Task brief
Reproduce verbatim the lines starting with the line containing "Identify the location" and continuing through the line containing "This screenshot has height=2160, width=1080.", inclusive of both, omitting the pictures from your answer.

Material for this task
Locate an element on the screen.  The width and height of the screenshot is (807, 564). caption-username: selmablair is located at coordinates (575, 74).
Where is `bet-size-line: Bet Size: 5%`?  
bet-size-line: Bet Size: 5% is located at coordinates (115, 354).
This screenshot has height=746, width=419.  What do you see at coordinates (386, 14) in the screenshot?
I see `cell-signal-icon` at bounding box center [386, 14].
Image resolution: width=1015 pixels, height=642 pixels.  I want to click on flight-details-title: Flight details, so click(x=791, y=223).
* * *
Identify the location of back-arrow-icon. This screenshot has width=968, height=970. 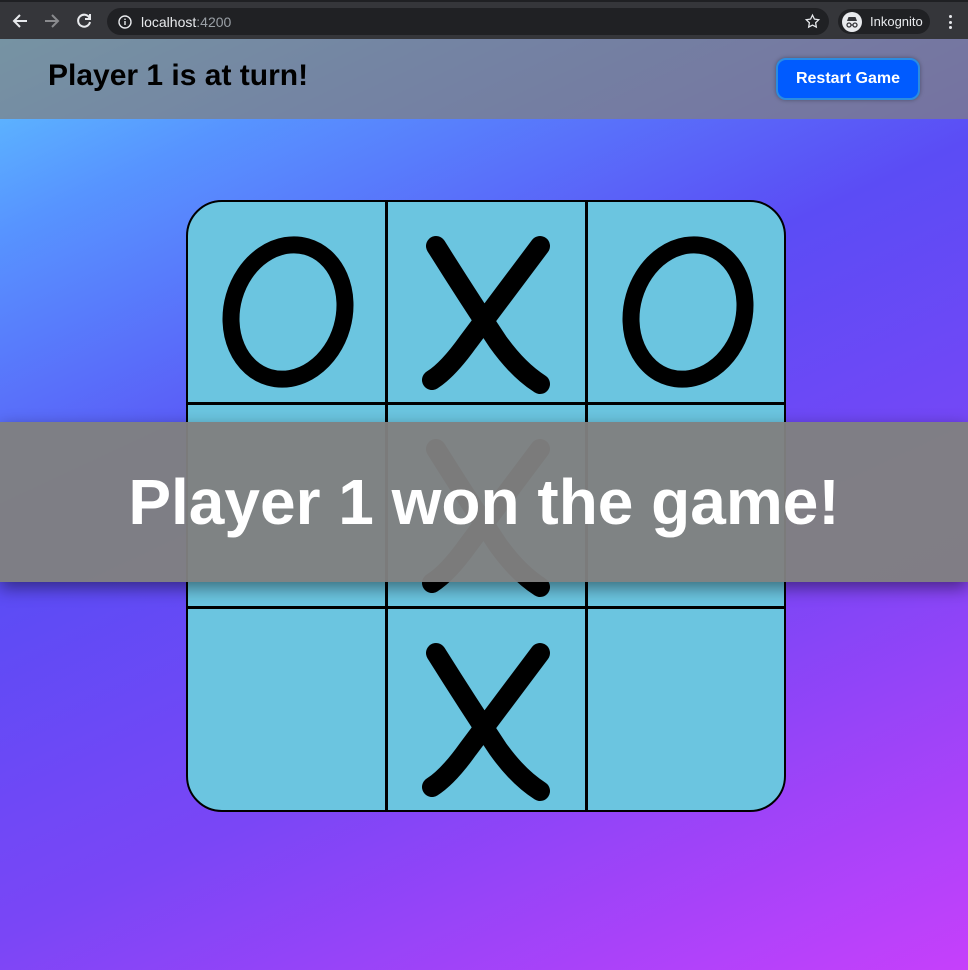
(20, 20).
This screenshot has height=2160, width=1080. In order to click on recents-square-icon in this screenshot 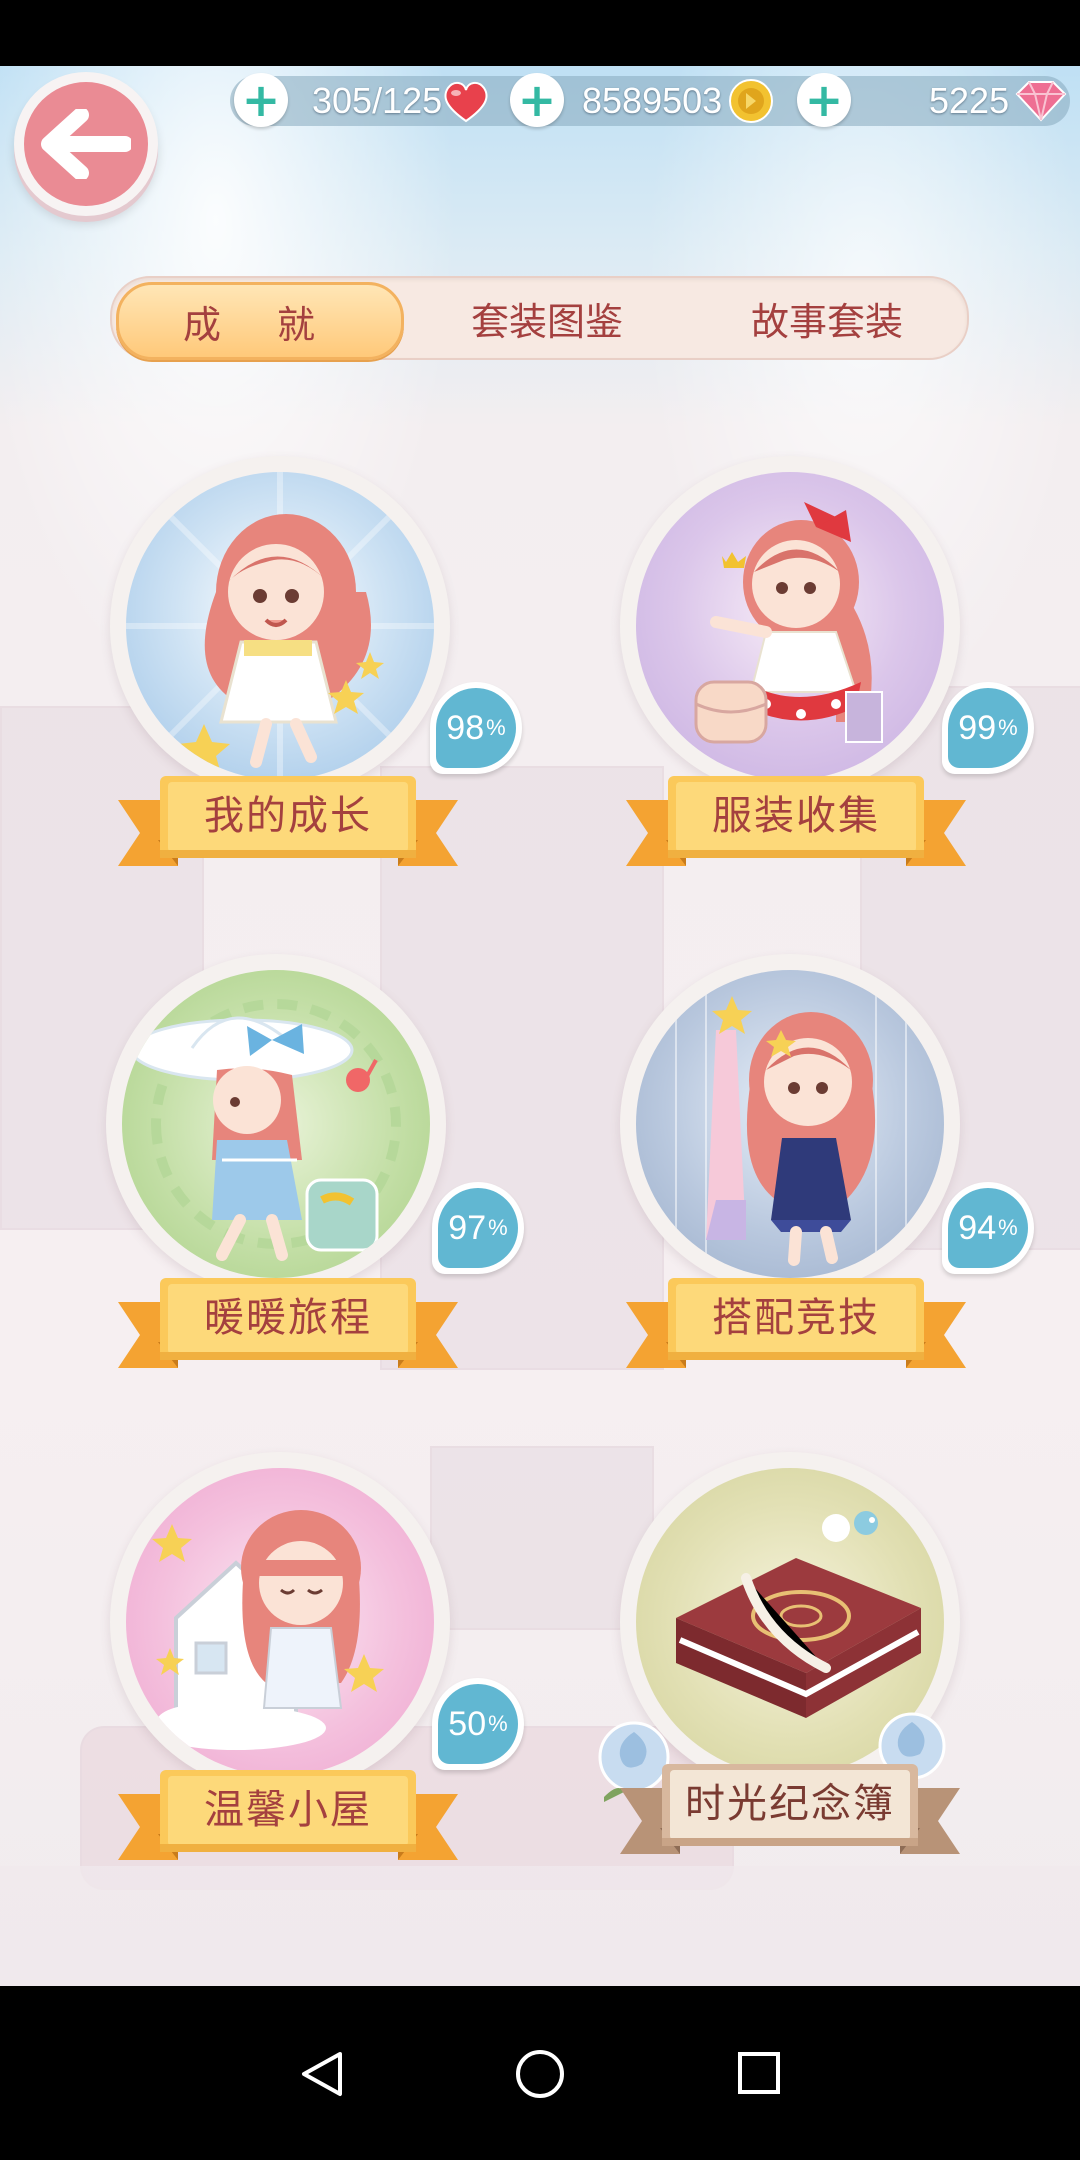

Exercise output
Identify the location of back-arrow-icon. This screenshot has width=968, height=970. 
(20, 20).
This screenshot has height=2160, width=1080. In order to click on recents-square-icon in this screenshot 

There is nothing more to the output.